Не надо пренебрегать людским мнением, оно, хоть и бывает ошибочно, но все же очень и очень важно для всех нас. Даже Эдуард Лимонов, прекрасный русский писатель, боится как бы про него кто не подумал, что он интеллигент. Боже упаси! Свят, свят, свят! Тьфу, тьфу, тьфу! Не дай Бог вам Лимонова обозвать интеллигентом! Сразу или дуэль, или мордобой, или яйцо из кармана вытащит и швырнет в вам в ****ьник, как Михалкову, великому русскому кинорежиссеру…
8
На курантах уже двадцать минут четвертого… Какая кругом тишь… словно весь город умер. Мне вдруг ни с того ни с сего захотелось свистнуть и я с-сь-сь-сь-сьви-и-и-и-и-и-истнул изо всех сил, даже губа лопнула и на языке затеплилась кровь.
- Все козл-ы-ы-ы-ы-ы!- заорал я, и снова лихо, по разбойничьи свистнул! - Э-э-эй, там, - ору я в сторону городской администрации, - вы все козлы-ы-ы-ы-ы-ы!!! *** ва-а-а-а-а-м!!! - и еще раз свистанул треснувшими, кровавыми губами.
Просвистнутая тишина сомкнулась обратно. Администрация молчала
А душно-то как! Бог мой, как душно! Может у меня температура? Лоб горячий. Нет, это руки у меня просто горячие. Все вокруг вообще горячее и какое-то даже потное… Меня еще и тошнит. Зачем я вышел из дома? На кой ляд? Теперь я устал и мне тяжело иди в гору домой. Пойду вниз, к Уралу.

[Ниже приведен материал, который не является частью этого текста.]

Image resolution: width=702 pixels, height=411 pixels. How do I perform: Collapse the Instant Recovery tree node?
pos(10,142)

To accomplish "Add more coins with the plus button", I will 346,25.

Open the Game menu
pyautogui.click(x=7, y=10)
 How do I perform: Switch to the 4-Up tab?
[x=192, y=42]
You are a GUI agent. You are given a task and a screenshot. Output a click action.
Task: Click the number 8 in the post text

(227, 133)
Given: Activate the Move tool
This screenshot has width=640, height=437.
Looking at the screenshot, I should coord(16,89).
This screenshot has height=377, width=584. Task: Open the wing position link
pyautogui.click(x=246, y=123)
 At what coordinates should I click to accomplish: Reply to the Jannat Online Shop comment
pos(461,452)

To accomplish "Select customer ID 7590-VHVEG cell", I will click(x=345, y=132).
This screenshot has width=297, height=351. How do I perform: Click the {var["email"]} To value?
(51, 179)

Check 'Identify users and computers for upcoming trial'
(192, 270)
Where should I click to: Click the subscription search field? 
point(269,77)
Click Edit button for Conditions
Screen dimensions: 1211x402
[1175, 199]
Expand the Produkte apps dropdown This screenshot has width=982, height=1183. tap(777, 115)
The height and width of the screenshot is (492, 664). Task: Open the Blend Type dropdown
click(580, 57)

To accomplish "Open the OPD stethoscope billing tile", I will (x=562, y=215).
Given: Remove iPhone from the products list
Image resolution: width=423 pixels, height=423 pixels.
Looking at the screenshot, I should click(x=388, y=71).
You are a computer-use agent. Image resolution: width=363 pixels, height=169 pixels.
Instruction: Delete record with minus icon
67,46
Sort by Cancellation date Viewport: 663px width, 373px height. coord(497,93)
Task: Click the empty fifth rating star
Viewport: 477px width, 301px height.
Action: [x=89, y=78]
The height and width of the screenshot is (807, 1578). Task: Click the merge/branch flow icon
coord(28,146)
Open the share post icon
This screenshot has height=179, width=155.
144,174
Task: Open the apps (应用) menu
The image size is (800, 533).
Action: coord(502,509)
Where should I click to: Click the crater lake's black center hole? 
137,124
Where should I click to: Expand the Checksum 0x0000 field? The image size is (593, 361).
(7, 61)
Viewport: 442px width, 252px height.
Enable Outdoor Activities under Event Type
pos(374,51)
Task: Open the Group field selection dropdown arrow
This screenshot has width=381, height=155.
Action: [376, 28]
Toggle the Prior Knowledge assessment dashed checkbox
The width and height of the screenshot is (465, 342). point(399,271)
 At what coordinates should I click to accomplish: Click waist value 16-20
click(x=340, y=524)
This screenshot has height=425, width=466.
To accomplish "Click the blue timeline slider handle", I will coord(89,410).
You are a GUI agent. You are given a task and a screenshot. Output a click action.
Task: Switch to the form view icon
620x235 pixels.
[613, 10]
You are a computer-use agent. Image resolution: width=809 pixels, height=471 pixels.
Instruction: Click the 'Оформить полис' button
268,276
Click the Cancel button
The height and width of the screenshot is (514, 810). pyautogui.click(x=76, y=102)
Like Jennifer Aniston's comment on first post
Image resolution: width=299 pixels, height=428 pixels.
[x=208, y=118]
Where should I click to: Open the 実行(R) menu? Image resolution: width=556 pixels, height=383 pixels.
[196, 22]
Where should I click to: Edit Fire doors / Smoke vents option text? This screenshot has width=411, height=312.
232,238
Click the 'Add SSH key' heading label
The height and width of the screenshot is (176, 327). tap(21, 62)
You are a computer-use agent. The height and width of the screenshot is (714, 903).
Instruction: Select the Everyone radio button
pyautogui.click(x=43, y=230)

Вся даль горизонта утыкана пустыми, бездымными трубами. Кажется и комбинат издох вместе со своим городом и разлагается теперь на горизонте огромной кирпичной зверюгой. Миллион желтеньких окошек уселся мушиным роем на черную его шкуру и будто грызет его. Трубы, как вывернутые из груди ребра. Половинчатая луна, словно пытливый мальчишечий глаз, глядит на дохлятину с брезгливым восхищением. И все будто провоняло дохлятиной от этого кирпичного трупа. Или это от меня воняет? Вроде нет… Господи как же паршиво! Похмелье, духота, неопределенность, тоска, вонь…
Да, есть конечно люди которым хуже. Кто-то голодает, у кого-то нет ног, кому-то рельсой снесло затылок, где-то война, где-то пожар, у кого-то жена умерла или ребенок. Но мне-то почему от этого должно быть легче? Если вы успокаиваетесь от мысли, что кому-то где-то хуже чем вам, то вы, я извиняюсь, просто свинья.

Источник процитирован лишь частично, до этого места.